As we have seen in previous posts, Redeemer Church in New York city, with Tim Keller as pastor, has prayer resources that endorse the Catholic mystics and their way of doing prayer. The church web site even has the book Sacred Companions by David Benner listed on the bottom of the page that gives the instructions on how to practice Lectio Divina. Those methods are said to bring a person to a more intimate experience with God. Yet, there is no such teaching in God’s Word for us to do those things. Much of what passes as Spiritual Formation that includes the Catholic mystics and their methods are things taken from Eastern religions and the occult. Spiritual Formation is ecumenical in that all the religions of the world practice different forms of mysticism and meditation. God forbids us to have anything to do with the occult and He forbids us to copy the world’s false religions.
There are many excellent Biblical books recommended by Redeemer Church. However, there are also books listed that are written by false teachers. These should cause us to have concern that poison has been added to the list. N. T. Wright’s books are recommended under several of the reading resources listed on Redeemer Church website. This will only mention the following from the parents resources.
Under the list of books recommended in the parents section, the devotional by Richard Foster is also listed. This book has readings by Catholic mystics.
DEVOTIONAL CLASSICS – Richard Foster
52 selections, organized to introduce readers through the course of one year to the great devotional writers. each selection is edited and includes an introduction and meditation by Richard Foster, as well as a linked biblical passage, discussion questions, and individual and group exercises. includes readings from: Augustine of Hippo, Frances of Assisi, Julian of Norwich, Martin Luther, Ignatius of Loyola, John Calvin, Teresa Avila, Blaise Pascal, Soren Kierkegaard, Evelyn Underhill, Dietrich Bonhoeffer, Thomas Merton, Dallas Willard, CS Lewis, and more. (103 books are excerpted).
The Work of God: Benedictine Prayer. This book is also recommended reading under the resource reading list for parents at Redeemer Church, New York.

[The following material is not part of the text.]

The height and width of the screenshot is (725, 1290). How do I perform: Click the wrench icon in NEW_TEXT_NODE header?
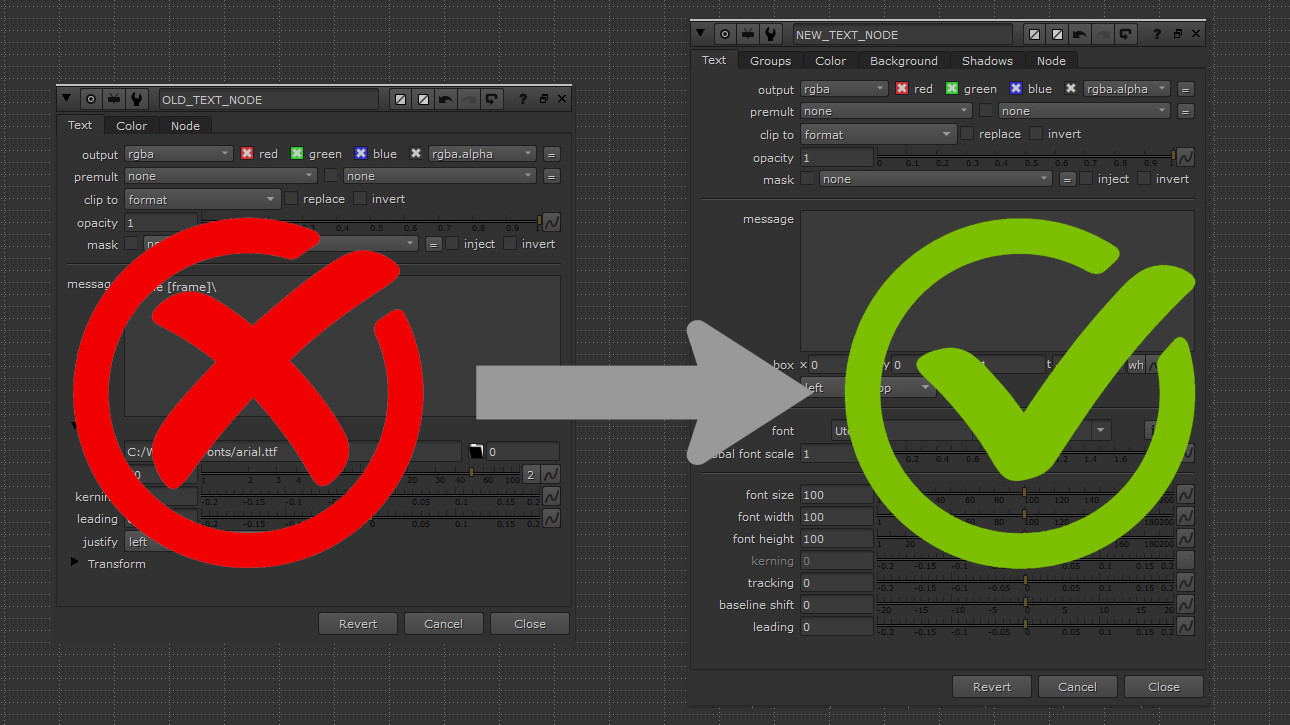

The practice of Lectio Divina is given on page 99.
Under this same list of recommended books for parents are the Bible commentaries by N. T. (Tom) Wright, a bishop in the Anglican Church. He is known also for his New Perspective on Paul.
Tom Wright Commentaries – like the John one we used this year, Wright has others. (This is Bishop N. T. Wright)
One customer review of Romans for Everyone:
TOM WRIGHT–FOR EVERYONE! 10-06-07 by (private)
Bishop Tom Wright’s Romans for Everyone is the finest, most challenging exposition of Romans available today. Regardless of where you are on the denominational spectrum–from Pentecostal to Roman Catholic-Tom Wright’s Bible studies are amazing. His use of contemporary examples bring what for many Christians is "old stuff" to life again. You thought you knew Romans (or any of his other New Testament bible studies)? Well you will find yourself saying many times over: "I never knew that!!" You will not be disappointed.
Just what does Bishop N. T. Wright believe regarding the death and resurrection of our LORD Jesus Christ? The following will show that Bishop Wright’s views are far from the truth that is in God’s Word. His views are indeed poison to anyone who believes them.
I suspect that Bishop N. T. Wright would not appreciate my saying that he has dismissed penal substitution, especially since he himself maintains that he holds to “something that can be called ‘penal substitution.’” But this affirmation is precisely the problem. His definition of penal substitution is clearly at odds with what penal substitution is (at least historically defined).
In an essay titled “The Cross and the Caricatures,” Wright contends that any idea of an angry Father punishing his loving Son is a “caricature” of the penal substitution theory of the atonement. Wright affirms Steve Chalke’s definition of Christ’s atonement, which he describes as follows:
“On the cross, as an expression of God’s love, Jesus took into and upon himself the full force of all the evil around him, in the knowledge that if he bore it we would not have to; but this, which amounts to a form of penal substitution, is quite different from other forms of penal substitution, such as the medieval model of a vengeful father being placated by an act of gratuitous violence against his innocent son. In other words, there are many models of penal substitution, and the vengeful-father-and-innocent-son story is at best a caricature of the true one.”